Big data has been a big buzzword in technological circles for the last decade or so, but many people have a limited awareness of what it actually means and how it can be used. Clearly, intuitively, big data means a lot of data. And it does. Around the turn-of-the-century the VVV definition of big data came into being, and it still holds good today: data of greater volume, velocity, and variety. Greater than what? Effectively greater than anything that can be handled by conventional data processing systems. This creates enormous challenges in terms of data storage and analysis, but also, commercially, enormous opportunities to target what consumers really want more accurately than ever before.

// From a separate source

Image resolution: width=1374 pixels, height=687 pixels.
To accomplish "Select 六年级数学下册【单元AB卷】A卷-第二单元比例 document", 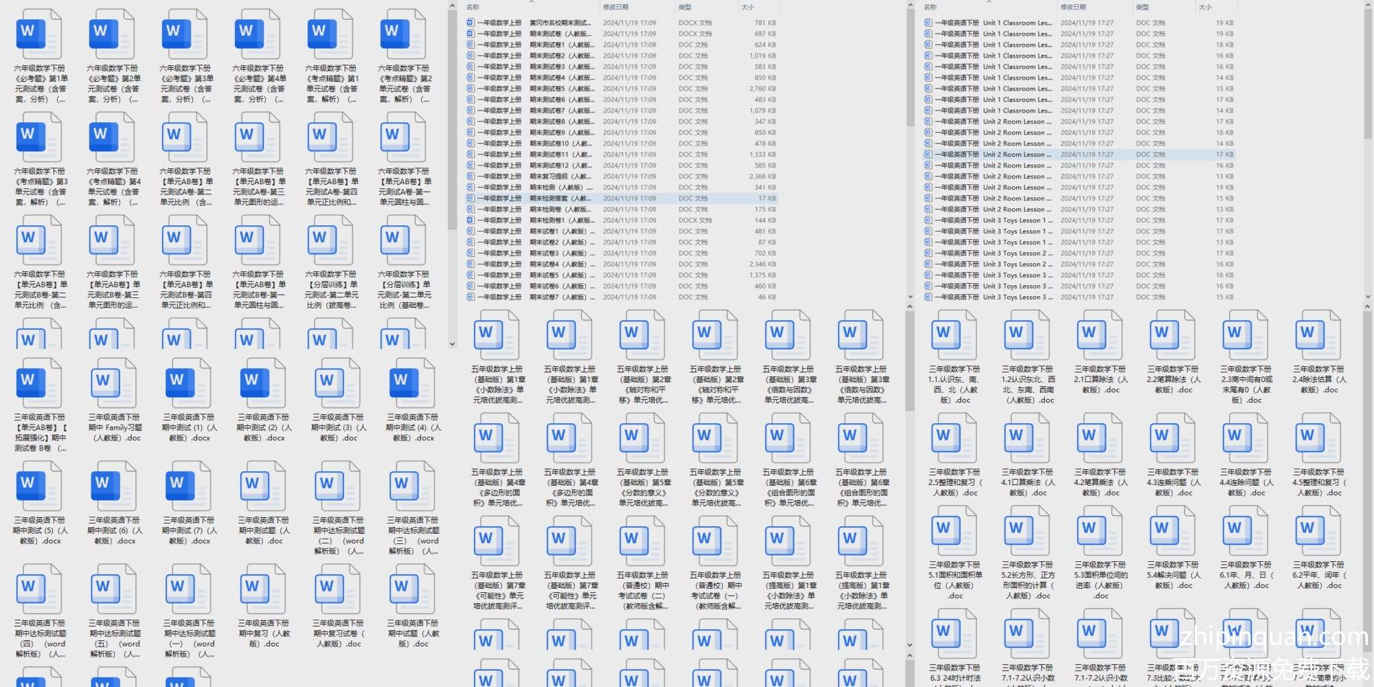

Big data can come from virtually any source: traditional sources, such as surveys and focus groups, newer sources, e.g. through harvesting from Facebook or Twitter, and even nonhuman sources, e.g. data gathered from the Internet of Things, the Internet linked technology devices that feed back information regarding their usage. This has led to an absolute explosion in the amount of data available, but also to problems of quality control. This has led workers in the field to add another two Vs to those mentioned above: value and veracity. Data scientists spend around 80% of their time cleaning up data sets in order to get the truest, most valuable information from them. A simple example might be interrogating data to discover consumer satisfaction with a specific product: when taking data from a social media source, clearly that data will have more value if it is gathered from specific groups of those who definitely use or are most likely to use the product than from the source in its entirety, e.g., if you are gathering data on a new mobile phone, you would want to separate data from twentysomethings who are very keen on such products from data from senior citizens who are more likely to be complaining about the concept of mobile phones as a whole.
The biggest challenge with big data is, as the name implies, that it’s big. Between 2012 and 2020, it is estimated that the available amount of big data rose from 4.4 zettabytes (ZB) to 44 ZB, and forecasters predict a further rise to around 165 ZB by 2025 (a zettabyte is 1 trillion gigabytes, so we are talking truly mind-blowing quantities). This not only creates the need for new and innovative ways of sorting data for value and veracity, it also creates an astonishing demand for data storage. Cloud services have been particularly valuable in this area, in fact without such services big data storage and analysis would be next to impossible.
So, what is the advantage of big data? Put simply, the more input you have, the more accurate the answers you will get, always provided that you have properly cleaned the data set to start with. Statisticians are familiar with the jellybean jar scenario: if you ask one person to guess the number of jellybeans in a jar, it’s highly unlikely that you’ll get the right answer. If you ask one thousand people to guess the number and take an average of their answers, it’s likely to be pretty close. That’s what big data does, just on a larger scale – it’s like being able to ask a billion people for their answer. For any company that relies on large scale consumer information for success, big data is set to become the number one essential tool of the new technological age.